For once, I fully agree with the blurb on the cover of a book: Incisive and moving, "The Needs of Strangers" returns philosophy to its proper place, as a guide to the art of being human.
15 of 15 people found the following review helpful.
Very Good but Incomplete
By R. Albin
This interesting essay is modeled on the provocative essays of Ignatieff's mentor, the great Isaiah Berlin. In this work, Ignatieff explores the idea of need and its consequences for how we think about the political and social organization of our societies. Ignatieff's point of departure is the fact that the modern welfare states provide, as a matter of right, support for a few narrowly defined physical needs but that this leaves a large range of important needs untouched.
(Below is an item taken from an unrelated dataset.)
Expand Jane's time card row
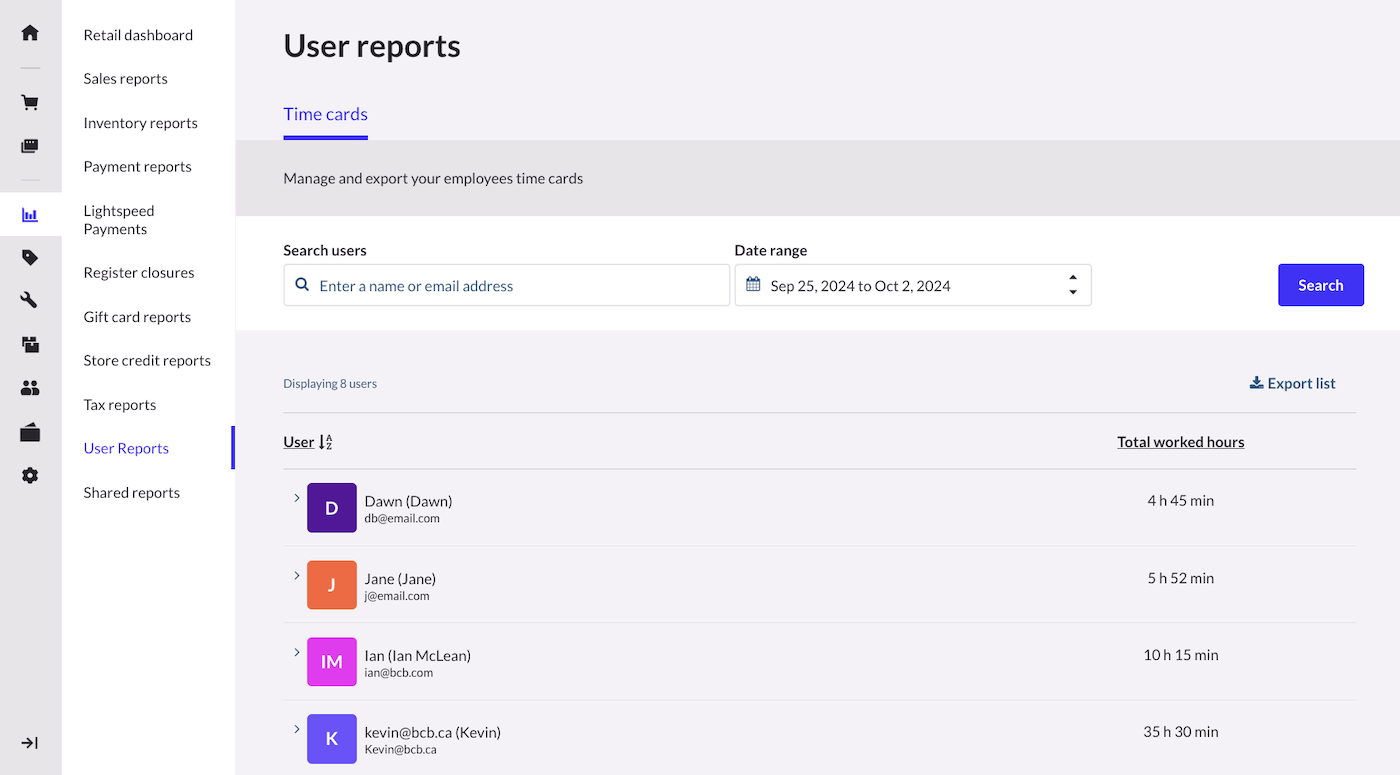This screenshot has width=1400, height=775. click(x=297, y=575)
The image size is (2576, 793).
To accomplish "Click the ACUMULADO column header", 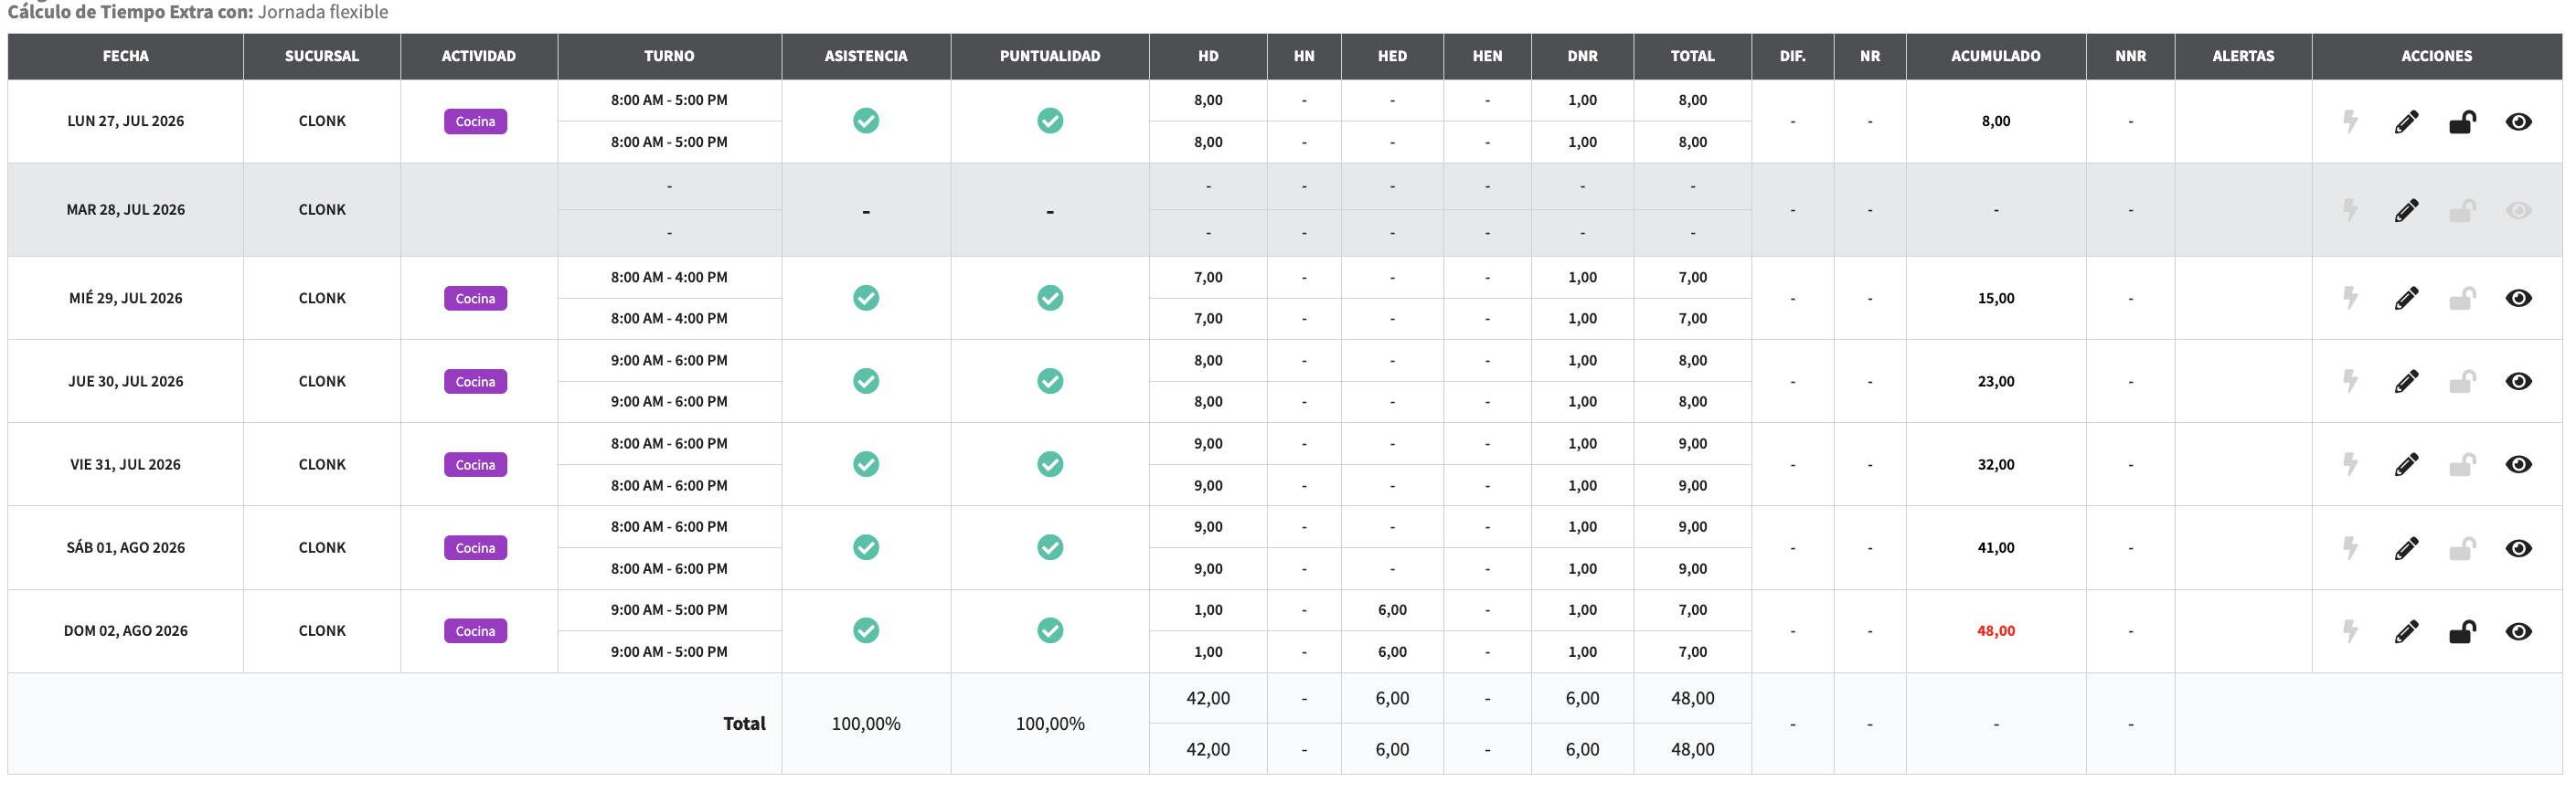I will (1995, 56).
Satisfaction of these needs has left not only other important needs unsatisfied but has resulted in an erosion of social solidarity essential to certain aspects of needs. Ignatieff sets out to explore historic conceptions of need and how they relate to influential political and economic theories. Having defined the problem, Ignatieff proceeds to a series of interesting essays examining conceptions of need and various analyses of society. These include a sensitive reading of King Lear as a study of natural versus social man, a relevant analysis of Augustine, and particularly good study of the implications of Hume's philosophy using Hume's death as it fulcrum, and a nice comparison of Adam Smith and Rousseau. Ignatieff demonstrates that conceptions of need are variable, often contradictory, and that different conceptions have markedly different consdequences for how we think society should be organized. These sections are insightful and Ignatieff is a very good and often eloquent writer. The deficiency of this book is that having exposed these difficulties, Ignatieff makes no effort to show a way forward except to say that we need to develop a "language of needs." Presumably, this means some kind of common vocabulary that would allow us to address the problems of defining and addressing many human needs. Aside from the ambiguity of his statements, he makes no effort to suggest how such a vocabulary could be constructed. What kind of definitions could be used? Is there a typology of needs possible? Is there a hierarchy of needs? How does this impact on thinking about organizing society. These are difficult questions but having set the stage for addressing these issues, Ignatieff abruptly rings down the curtain.
1 of 1 people found the following review helpful.
This requires reading and study
By Ronald F.
Ignatieff has written a challenging, spiritual book that invites the reader to actually think above the norm. I want to know more about how he thinks.